2012

Apaf1_Bcl2

Il tema di questa macchina è un tentativo di fare i conti con l’equilibrio sensoriale, derivato dalla genetica. La scultura cinetica, alta complessivamente 3,60 metri e con un diametro di 30 cm, è composta da una parte inferiore — la base — e una parte superiore che l’autore definisce estremità, fatto che invita già a un confronto con il corpo umano. Le due componenti sono fatte di aste in fibra di carbonio, collegate da una parte centrale in plexiglas. In questo tubo trasparente sono alloggiati due motori e una scheda di controllo elettronica, che lavorano insieme per far inclinare l’estremità superiore.

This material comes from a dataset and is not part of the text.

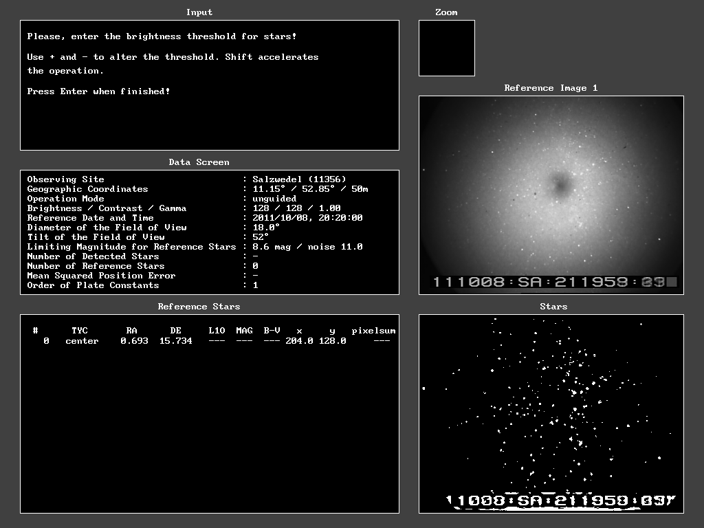Click the "Press Enter when finished!" prompt
This screenshot has width=704, height=528.
98,91
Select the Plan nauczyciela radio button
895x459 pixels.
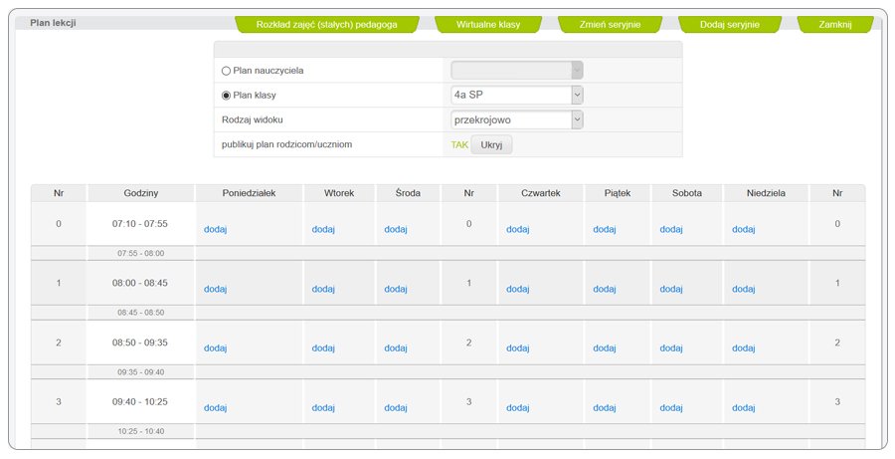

A questa logica contribuiscono i caratteri di due geni dell’autore, memorizzati sulla scheda di controllo. Questi due geni — Apaf1 e Bcl2 — danno il titolo alla scultura: sono significativi per lo sviluppo dell’orecchio interno come organo dell’equilibrio, il cui malfunzionamento può causare vertigini.

L’interesse per il rapporto fra uomo e macchina, che attraversa tutto il lavoro, è qui presente anche nella percezione, già filtrata dalle nostre aspettative. Ci porta quasi automaticamente a chiederci perché la macchina agisca così e non in altro modo — domanda che facciamo anche quando cerchiamo di comprendere la nostra controparte umana.